Work order ::
The line with "The width and" through the last line of the entries: give these again exactly, and only these, without any pictures.

Data for analysis section start

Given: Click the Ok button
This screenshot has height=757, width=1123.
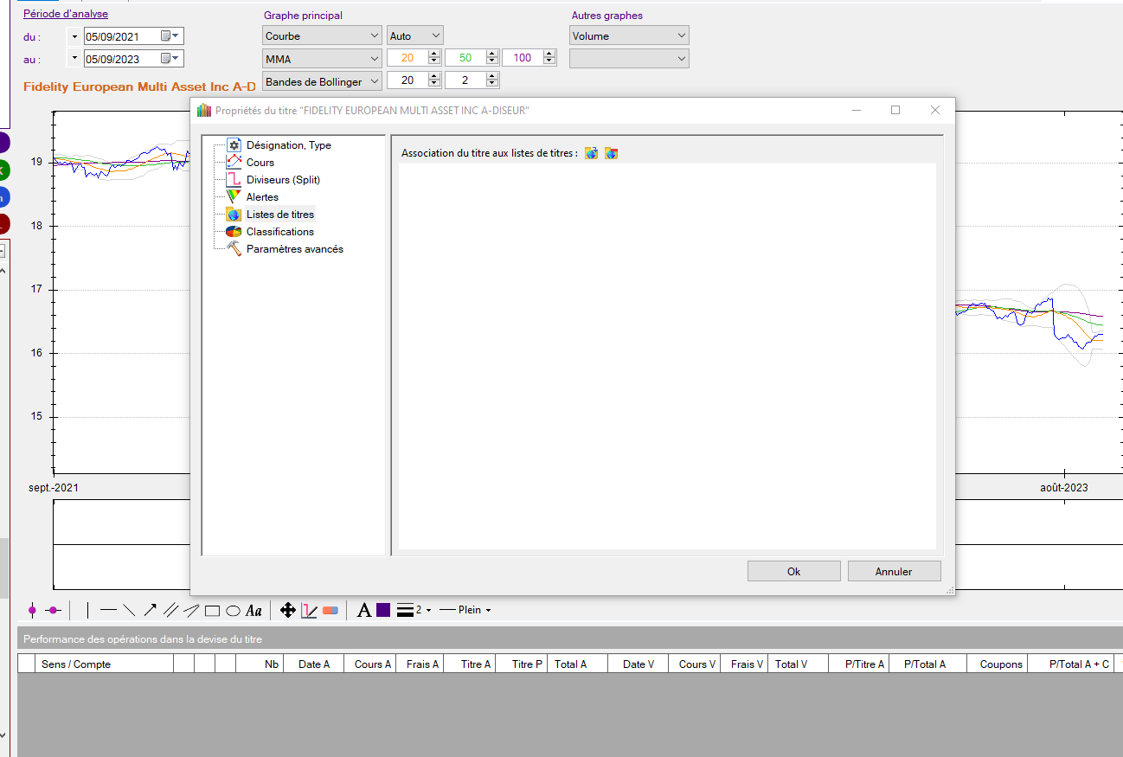Looking at the screenshot, I should pyautogui.click(x=793, y=571).
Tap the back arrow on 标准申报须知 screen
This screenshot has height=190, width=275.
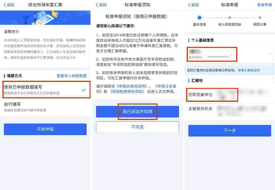pyautogui.click(x=101, y=5)
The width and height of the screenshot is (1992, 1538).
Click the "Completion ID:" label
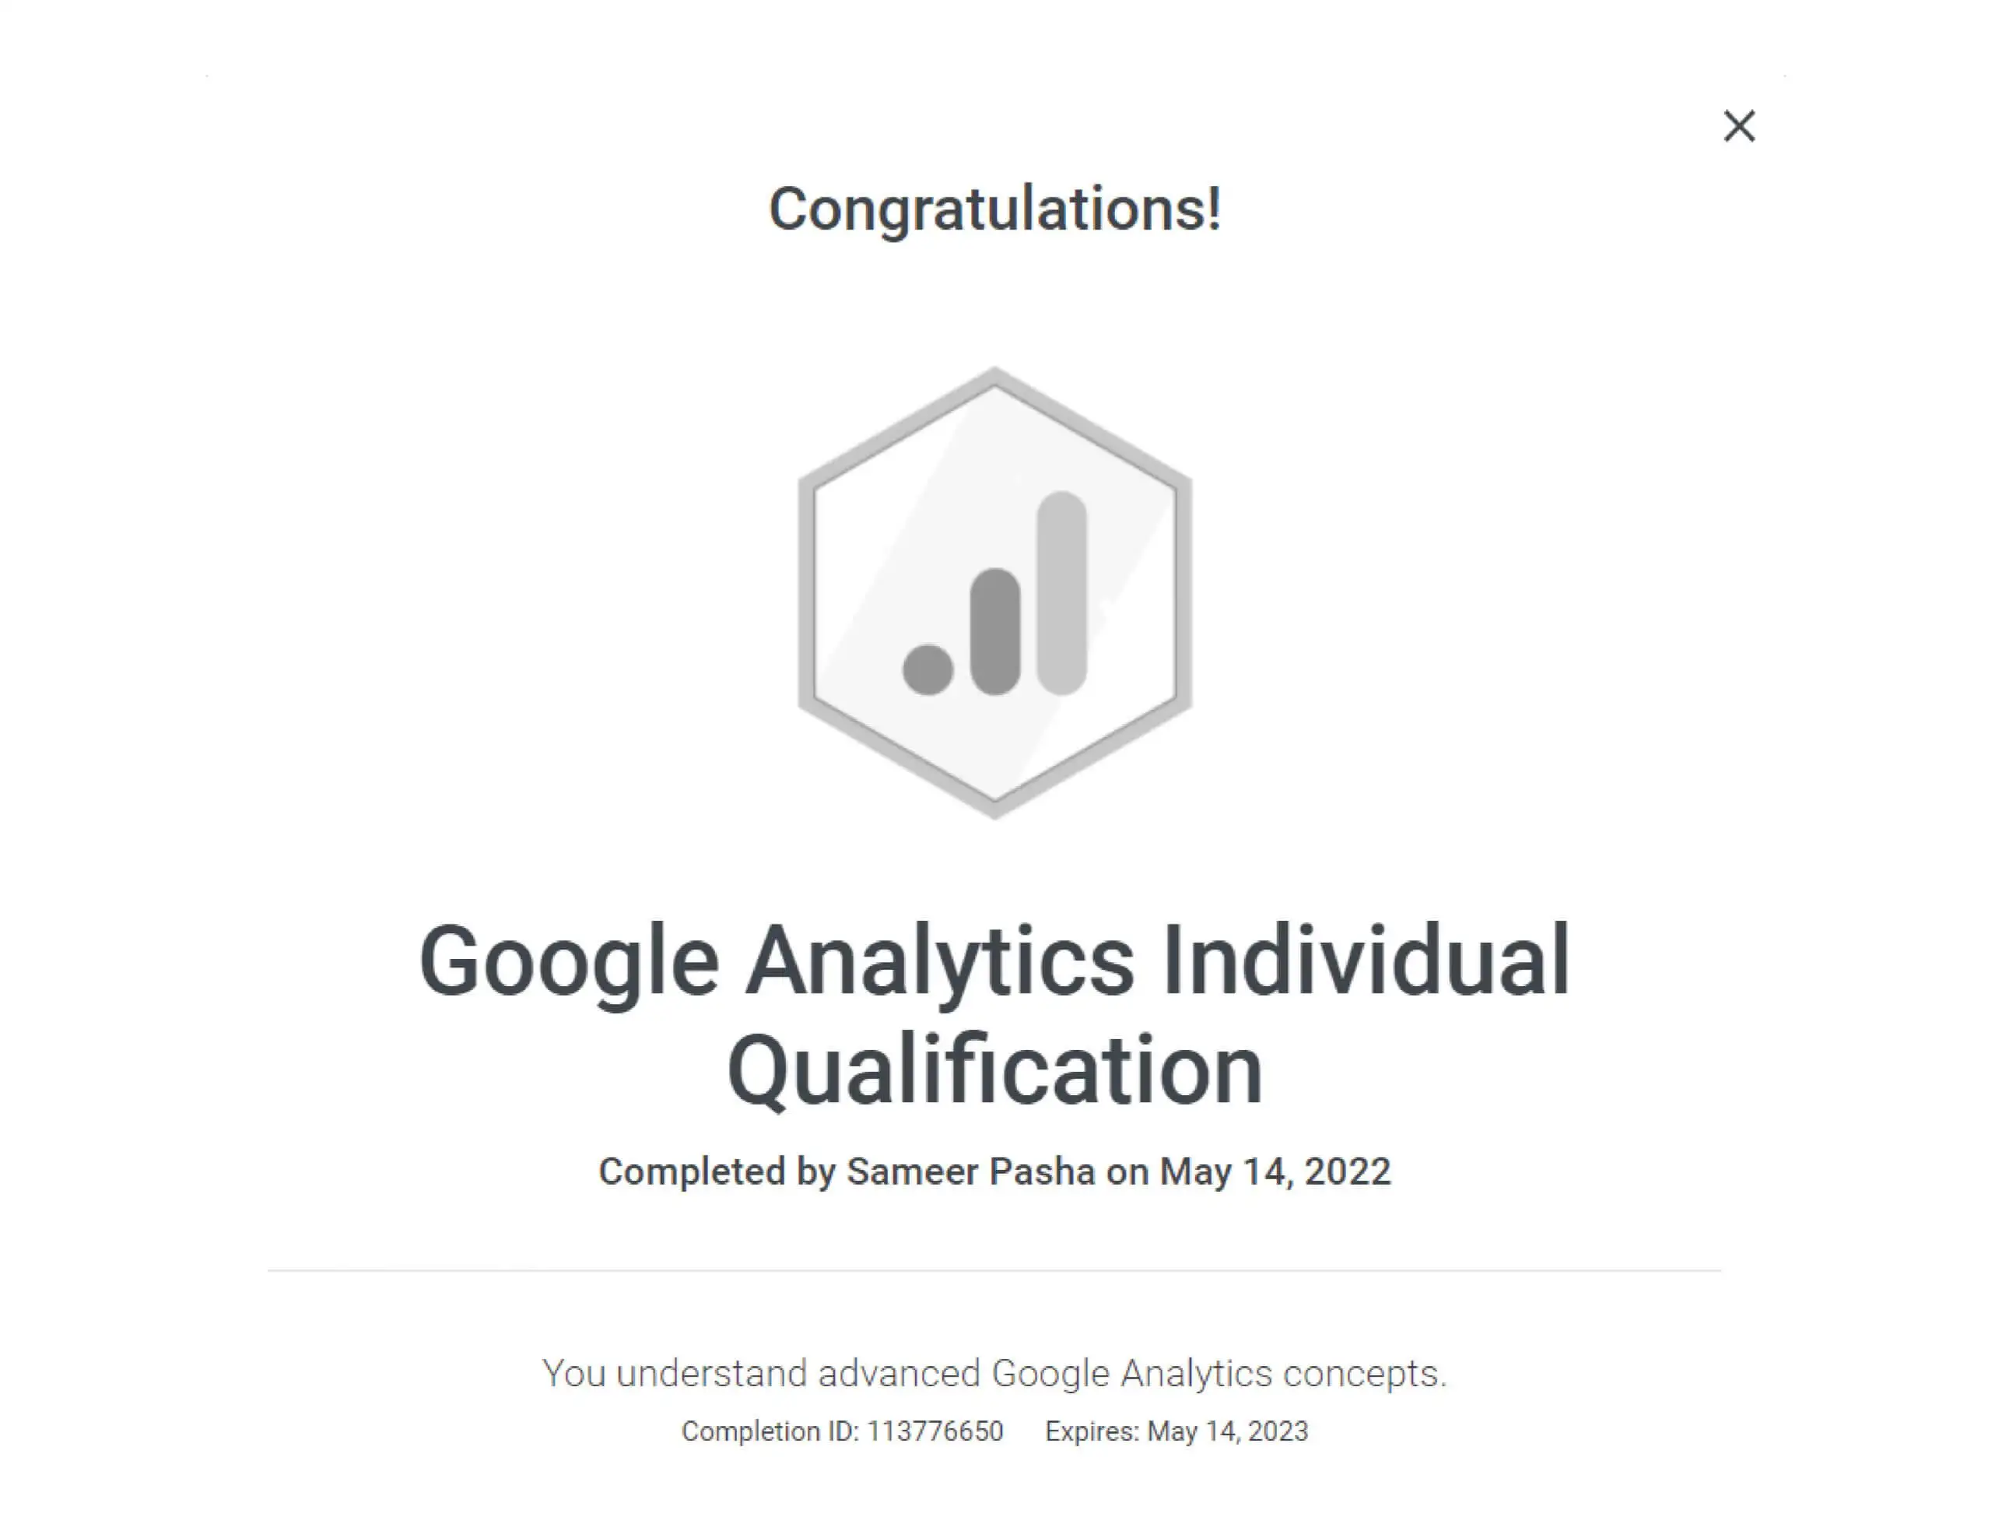(770, 1431)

Data for analysis section end

Solution for this exercise ::
The width and height of the screenshot is (1992, 1538).
Click the "Completion ID:" label
(770, 1431)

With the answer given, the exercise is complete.